Mentre Chasca arrossiva e scuoteva il capo, Pacha intervenne.
In un istante riversò l’offerta della figlia al suo posto.
«Devi mangiare.» intimò, senza guardarla negli occhi «Se non metterai su un po’ di carne non troverai mai un uomo. Non sarai abbastanza fertile. E renderai impossibile che ti noti qualcuno delle alte caste.»
«Forse non è il futuro che Coyllur desidera.» sussurrò la madre.
«Ma è il futuro che, noi, ci auguriamo.» decretò Pacha.
Coyllur non era una ragazza mite ed era già pronta a ribattere, ma in quell’istante Kon si alzò bruscamente. La sua scodella era già vuota.
«Vado a riposarmi…» mormorò, per poi dirigersi a letto.
«Devi aspettare che finisca il capo famiglia!» sbraitò Pacha, ma il figlio era troppo stanco per dargli corda e non si fermò.
«Non voleva mancarti di rispetto.» gli assicurò Chasca, sfiorandogli una spalla «Sai bene quanto è duro il suo lavoro.»
Pacha scosse il capo.
«L’ho fatto per decadi e non ho mai dimostrato impertinenza!»
Inti era abituato a quelle ripetitive discussioni famigliari. Preferiva ascoltarle piuttosto che gettarvisi a capofitto, comprendere cosa si nascondesse dietro le parole.
Aveva imparato dalla madre a capire le persone, e proprio perché le capiva era difficile che se la prendesse, o che perdesse il controllo.
In quel momento si chiedeva a cosa, il senso del dovere del padre, lo avesse effettivamente portato. Aveva sempre ammirato la sua fierezza, ma si chiedeva se fosse giusto che, il frutto di una tale inflessibilità, fosse l’immobilità a una gamba.
Sapeva che il padre, più che domandarsi questo, si dannava e riteneva inutile.
«Quel ragazzo non ha rispetto degli dei.» bofonchiò proprio in quel momento.
Coyllur scosse la testa.
«Ma certo che è rispettoso, Pacha.» provò a rasserenarlo la moglie.
«Dovrebbe sapere cos’accade ai superbi!» proseguì il marito, alzando la voce «La condanna è il destino, per chi si macchierà di superbia, fino a sfidare gli dei. L’insolenza sarà distrutta! Il segno dal cielo, alla caduta del fulmine rosso!»
Inti aveva perso il conto di quante volte, il padre, avesse citato la sacra incisione del tempio. Una profezia remota.
«Calmati Pacha, sono certa che non pioverà nessun fulmine rosso, e che Apocatequil perdonerà nostro figlio, che fa il proprio dovere ogni giorno.»
Il padre di famiglia, finalmente, si rilassò. Aveva bisogno di rifarsi alla fede per schermarsi da ciò che la stessa fede gli faceva temere.
«Mi auguro sia così...»

(5) Con l’incombere della notte, tutta la famiglia andò a riposare.
Per Inti il sonno fu agitato. Sognò uomini sconosciuti, che non temevano i fulmini. Li vide rubare, uccidere, dar fuoco alle case.
Furono gli stessi fulmini a svegliarlo, di soprassalto.
Si tirò su, accorgendosi che i fratelli dormivano ancora.
Era agitato, e si domandò se quel sogno non custodisse un oscuro significato.
Suo padre lo avrebbe certamente deriso. Tutti temevano i fulmini di Apocatequil,  solo uno sciocco avrebbe creduto il contrario. Eppure il timore non venne meno.

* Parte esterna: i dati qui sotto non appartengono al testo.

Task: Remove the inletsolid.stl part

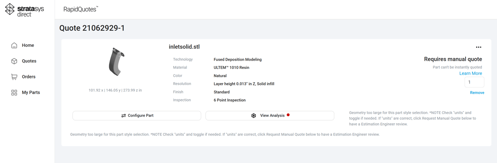Action: click(x=477, y=93)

Decise di uscire di casa, per osservare le stelle e tranquillizzarsi.
Appena mise un piede fuori si accorse che gli astri erano più luminose che mai. Non aveva mai visto la luna così immensa e maestosa.

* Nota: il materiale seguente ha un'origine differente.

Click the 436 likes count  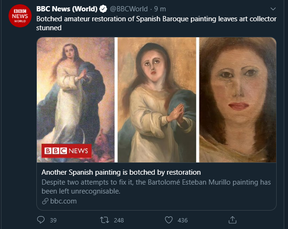pos(182,220)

Guidato da una luce argentata, Inti si diresse al suo posto preferito: la soglia dell’abisso.
Notò subito che sopra la sua roccia si ergeva qualcuno, di spalle, che osservava la grande luna.
Senza volerlo strusciò sul pietrisco e lo sconosciuto si voltò, permettendo ai raggi argentei d’irradiarne il viso.
Era una giovane donna. I suoi lunghi capelli neri erano sciolti, ma fu ben altro a catturare l’attenzione del ragazzo: iridi argentate come i raggi della luna.
Doveva essere una visione.
Lui piuttosto, agli occhi di lei, pareva un’ombra sbucata dal nulla, e spaventarsi fu un’ovvia reazione. Conseguì la perdita dell’equilibrio.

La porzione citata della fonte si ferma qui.